PASSAGE TO READ:
-- Opening Marker --

It seems like there are stages in my life when everywhere I go, people are always telling me, “Enjoy your kids! It goes so fast!”

**Important note before reading on!**
If you have ever said this to me, please don’t think the following constitutes me scolding you.
It’s just something I’ve been thinking about a lot lately, and I think it’s important enough to warrant public reflection.

Before, it seemed like these admonitions were always clumped around a time when I was griping a lot. The odd thing about the recent rash of “enjoy it”’s is that I really have been enjoying my kids—laughing at their funny moments, sharing the silly ones. The two most recent times, it came from complete strangers: an old man in the Aldi parking lot, when I was trying to get the little ones to hold my hands to walk inside, and the cashier at Penney’s, who didn’t even see my kids, because Christian and I were alone.

I’m always conflicted when someone expresses this sentiment. On the one hand, I understand exactly where they’re coming from. Those who are farther along in the parenting journey have the perspective to know it’s easy to miss the forest for the trees. You don’t want to wish away the beauty of the present.

But on the other hand, it’s really easy to sentimentalize the past, to downplay or dismiss its troubles and glorify its virtues. Think about the deliberate amnesia we impose upon ourselves to make it psychologically possible to go through pregnancy again. Let’s be frank: pregnancy is not for the faint of heart! Especially the last six weeks. (Want to hazard a guess how far out I am?) Then there’s the haze of no sleep and adjusting to a new, adorable little tyrant ruling your life, which is soon enough followed by toilet training and tantrums.

Of course, that’s not the whole story. At almost all times, the moments of grace and wonder outweigh the trials. Sometimes we need to be smacked upside the head with a reminder: “Dude! Focusing on the wrong thing here!”

-- Closing Marker --

TASK STATEMENT: For each statement, say yes or no to whether it agrees with the parenting reflection, and quote the words that decide it: (a) The two most recent "enjoy it" remarks came from complete strangers. (b) The cashier at Penney's saw the writer's kids. (c) The writer says the trials usually outweigh the moments of grace and wonder. The data after this point is separate material, unrelated to the parenting reflection.

DATA SEGMENT:
-- Opening Marker --

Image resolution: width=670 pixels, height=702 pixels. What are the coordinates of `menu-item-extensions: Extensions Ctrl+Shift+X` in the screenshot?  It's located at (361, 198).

-- Closing Marker --

EXERCISE RESPONSE:
(a) Yes: "The two most recent times, it came from complete strangers"
(b) No: "who didn’t even see my kids, because Christian and I were alone"
(c) No: "At almost all times, the moments of grace and wonder outweigh the trials."